The article is published under the pseudonym “Sgt. A. Merica” and claims to be “written by several staff writers, including retired and wounded law enforcement officers.” Law Enforcement Today says it verifies the identity and background of its authors before publishing.
When it isn’t stirring fear of antifa, much of the site’s coverage focuses on law enforcement officers who have been harmed in the line of duty.
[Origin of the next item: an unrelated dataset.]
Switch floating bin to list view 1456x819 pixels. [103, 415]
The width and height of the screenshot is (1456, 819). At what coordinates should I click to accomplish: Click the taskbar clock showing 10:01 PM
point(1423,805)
It also regularly criticizes elected officials who are seeking to curb police powers, part of what the site calls a “war on law enforcement.” The consistent message is that police are perpetually under attack, and that the government — with the exception of President Donald Trump — does not have their back.
In recent weeks, rumors of antifa reaching small towns have created a kind of moral panic in some communities, leading to armed groups patrolling the streets. Law Enforcement Today has eagerly trafficked in these conspiracy theories. One LET article quotes a source purporting to be an anonymous Connecticut state trooper, who warns that riots in rural areas would be reminiscent of guerrilla warfare in Afghanistan and Iraq, and that “once they start moving into rural America, there will be a LOT of bloodshed.”
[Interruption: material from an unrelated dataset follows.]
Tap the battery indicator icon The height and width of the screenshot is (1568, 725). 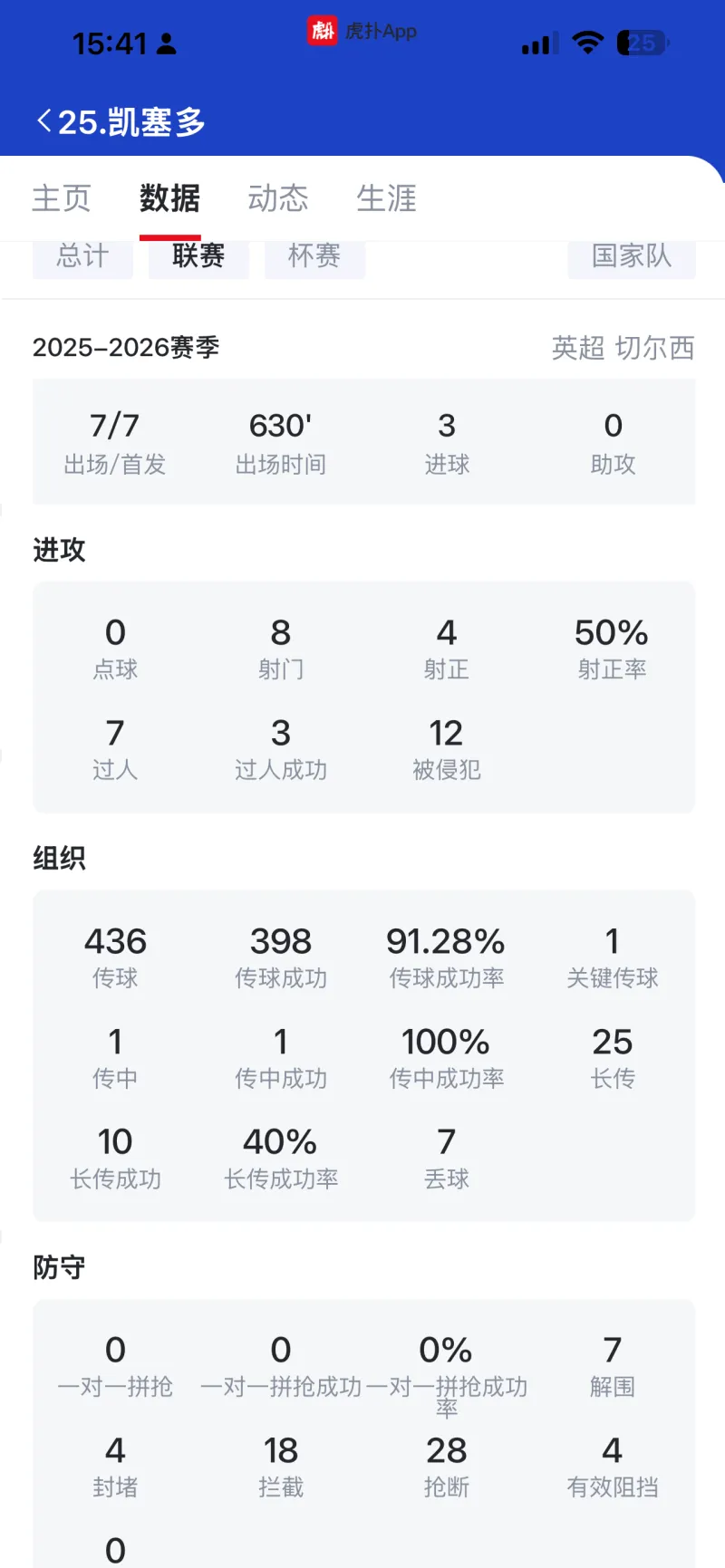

Another one of Law Enforcement Today’s recent articles is a far-right screed that claims the Black Lives Matter movement and antifa are using protests to “destroy America from the inside.” The piece echoes common white nationalist talking points: It blames the “radical left” for attacking “our Judeo-Christian heritage,” and claims that Western society faces an existential threat in part from “mass immigration from sub-Saharan Africa and the middle east.” LET tagged the article as one of its “must reads.”
The site also ran an article endorsing far-right congressional candidate Marjorie Greene, who in a campaign ad from early June warned “antifa terrorists” to stay out of her rural Georgia district ― while cocking a gun ― and who has spread a conspiracy theory that billionaire George Soros is funding protesters. Greene has also voiced support for the far-right QAnon conspiracy movement. Facebook removed Greene’s ad from its platform for inciting violence.
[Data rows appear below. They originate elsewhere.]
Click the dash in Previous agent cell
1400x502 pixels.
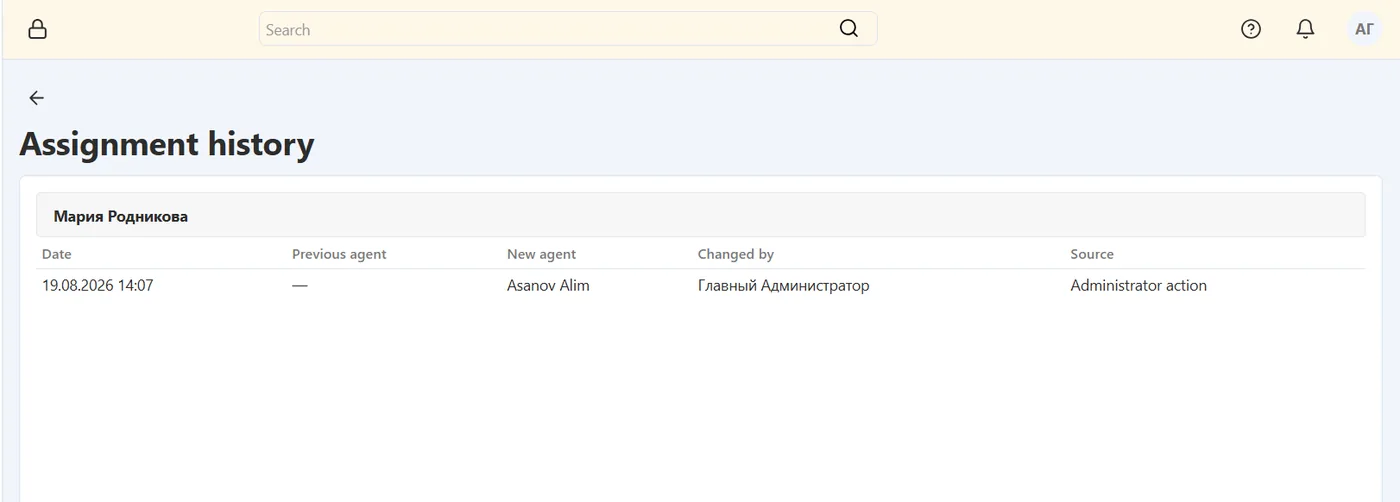pyautogui.click(x=300, y=286)
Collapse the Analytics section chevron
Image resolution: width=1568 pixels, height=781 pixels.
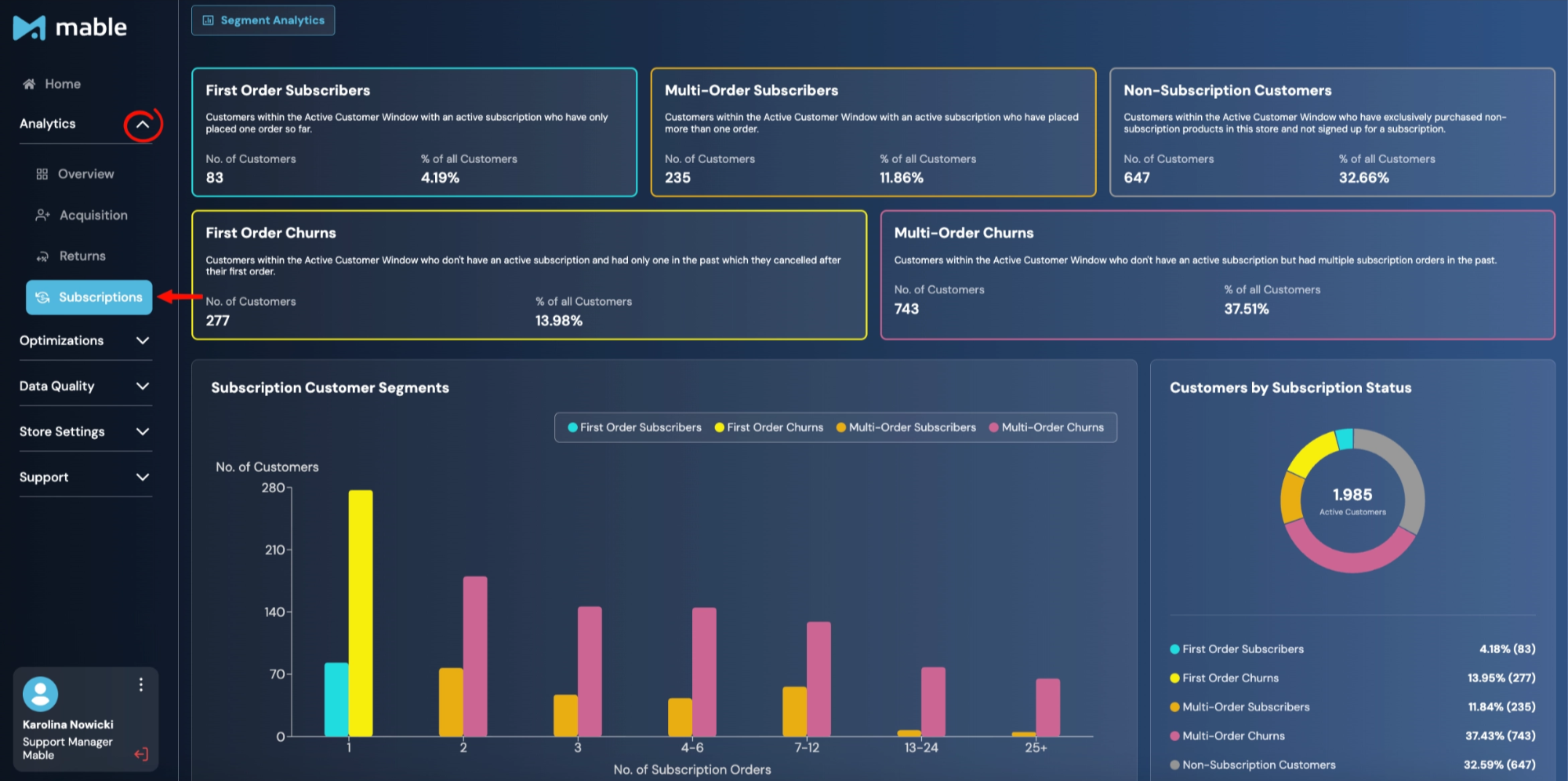pos(143,124)
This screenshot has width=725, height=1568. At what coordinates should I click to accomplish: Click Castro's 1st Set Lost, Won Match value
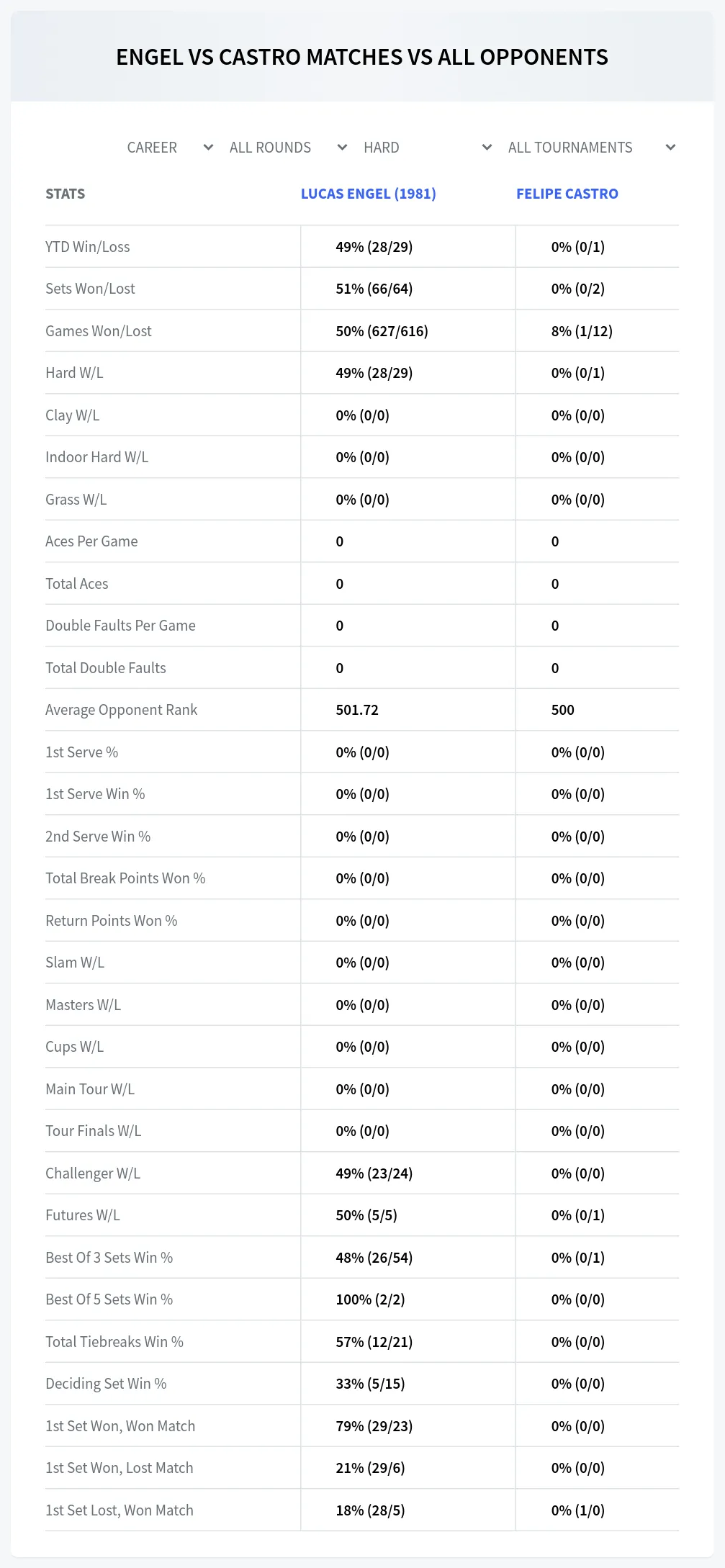click(578, 1510)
Another Law Enforcement Today post promoted a Florida sheriff who responded to unfounded social media rumors of riots moving into small towns by encouraging homeowners to arm themselves and shoot people encroaching on their property. Multiple articles include tweets from QAnon conspiracy theorists.
False, incendiary claims about antifa have rocketed around the right-wing media ecosystem, from Twitter to Fox News and ultimately to the White House. Trump recently tweeted a baseless claim that Martin Gugino, a 75-year-old man who was seriously injured by police in Buffalo, New York, may have been an antifa instigator.
Greenberg, who founded Law Enforcement Today in 2007, is listed as a police captain with the Indian Creek Village Public Safety Department on its official website. It’s not exactly a rough-and-tumble job on the front lines of American policing. Indian Creek Village, Florida, is a tiny island enclave for the superrich that bills itself as “the world’s most exclusive municipality.” At the time of a Miami Herald report in 2014, it had only 86 residents, whose combined net worth exceeded $37 billion. Jay-Z and Beyoncé previously owned a home on the island. (Incidentally, Law Enforcement Today ran an article earlier this month opposing Apple Music’s support of Black Lives Matter and criticizing “cop-hater Beyoncé,” who was included in Apple’s playlist.)
The offices of the village public safety department and of its mayor did not respond to HuffPost’s requests for comment on whether they have any policy on conduct or work outside of the department, or about Greenberg’s current employment status. Law Enforcement Today did not respond to repeated requests for comment.